Press or to navigate between chapters

Press S or / to search in the book

Press ? to show this help

Press Esc to hide this help

Ingest pipeline

mnem ingest is the only path content takes into the graph. The pipeline:

parse -> chunk -> extract -> embed -> commit

Sources

  • file path (mnem ingest README.md)
  • glob (mnem ingest 'docs/**/*.md')
  • stdin (cat data.txt | mnem ingest -)
  • structured JSON (mnem ingest data.json --json)

Chunking

Default: ~1k-token chunks with sentence-boundary alignment. Override via config:

[ingest]
chunk_size_tokens = 512
chunk_overlap_tokens = 50

Document-aware chunkers exist for code (Tree-sitter) and for Markdown (heading-aware).
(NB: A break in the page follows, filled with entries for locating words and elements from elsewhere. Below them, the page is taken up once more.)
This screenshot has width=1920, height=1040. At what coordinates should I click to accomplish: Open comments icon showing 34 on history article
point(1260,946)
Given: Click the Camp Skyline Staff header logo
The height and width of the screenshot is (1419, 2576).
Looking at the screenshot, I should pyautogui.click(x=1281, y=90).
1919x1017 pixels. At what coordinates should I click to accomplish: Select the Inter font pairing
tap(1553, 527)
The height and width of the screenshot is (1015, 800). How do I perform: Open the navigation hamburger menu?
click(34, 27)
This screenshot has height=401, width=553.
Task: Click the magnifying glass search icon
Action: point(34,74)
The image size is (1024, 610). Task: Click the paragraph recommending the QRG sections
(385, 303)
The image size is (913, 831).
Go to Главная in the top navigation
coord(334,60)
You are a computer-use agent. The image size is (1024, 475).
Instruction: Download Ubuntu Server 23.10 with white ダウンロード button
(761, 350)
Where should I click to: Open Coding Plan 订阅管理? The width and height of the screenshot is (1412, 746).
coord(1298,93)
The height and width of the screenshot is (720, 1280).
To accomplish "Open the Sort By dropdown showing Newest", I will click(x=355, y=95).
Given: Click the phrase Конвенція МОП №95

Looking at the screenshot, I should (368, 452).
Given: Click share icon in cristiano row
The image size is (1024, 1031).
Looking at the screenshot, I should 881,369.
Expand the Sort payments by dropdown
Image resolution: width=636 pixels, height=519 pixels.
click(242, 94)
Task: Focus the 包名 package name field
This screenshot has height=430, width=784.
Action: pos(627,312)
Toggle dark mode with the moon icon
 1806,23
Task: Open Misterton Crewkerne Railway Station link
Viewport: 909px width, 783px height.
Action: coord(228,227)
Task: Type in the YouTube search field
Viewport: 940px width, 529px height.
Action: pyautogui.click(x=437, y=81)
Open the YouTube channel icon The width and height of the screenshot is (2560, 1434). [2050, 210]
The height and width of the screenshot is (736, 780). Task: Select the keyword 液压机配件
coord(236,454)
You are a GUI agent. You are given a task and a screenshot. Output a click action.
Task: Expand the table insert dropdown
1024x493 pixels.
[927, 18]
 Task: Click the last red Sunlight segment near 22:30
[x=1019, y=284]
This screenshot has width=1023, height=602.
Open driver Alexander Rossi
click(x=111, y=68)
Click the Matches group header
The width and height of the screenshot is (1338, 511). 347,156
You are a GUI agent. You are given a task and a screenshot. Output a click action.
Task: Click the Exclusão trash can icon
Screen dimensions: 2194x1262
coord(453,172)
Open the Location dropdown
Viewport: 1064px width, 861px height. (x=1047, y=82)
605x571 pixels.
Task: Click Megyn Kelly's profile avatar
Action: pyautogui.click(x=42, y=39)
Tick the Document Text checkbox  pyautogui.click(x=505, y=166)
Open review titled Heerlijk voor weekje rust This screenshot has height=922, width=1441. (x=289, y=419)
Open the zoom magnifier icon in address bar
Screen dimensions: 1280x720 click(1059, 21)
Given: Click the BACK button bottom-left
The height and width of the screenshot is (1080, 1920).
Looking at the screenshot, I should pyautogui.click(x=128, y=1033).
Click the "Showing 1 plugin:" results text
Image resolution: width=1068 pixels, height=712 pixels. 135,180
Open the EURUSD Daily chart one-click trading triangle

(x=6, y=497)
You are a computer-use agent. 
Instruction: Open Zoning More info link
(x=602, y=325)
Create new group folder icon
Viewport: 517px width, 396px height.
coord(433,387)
Auto-detected by file extension.

Extractors

Optional ingest-time enrichment:

ExtractorWhat it does
none (default)raw text only
keybertKeyBERT keyphrase extraction; phrases stored in node metadata

Enable via flag:

mnem ingest README.md --extractor keybert

Labels

Pass --label <str> to scope the ingested nodes:

mnem ingest user-42-chat.json --label user-42 --json

Subsequent retrieve calls with --label user-42 will see only this scope.

Idempotency

Ingesting the same content twice produces the same CID; the second commit is a no-op (parent points at the same tree). Edit-and-reingest produces a new CID and a child commit.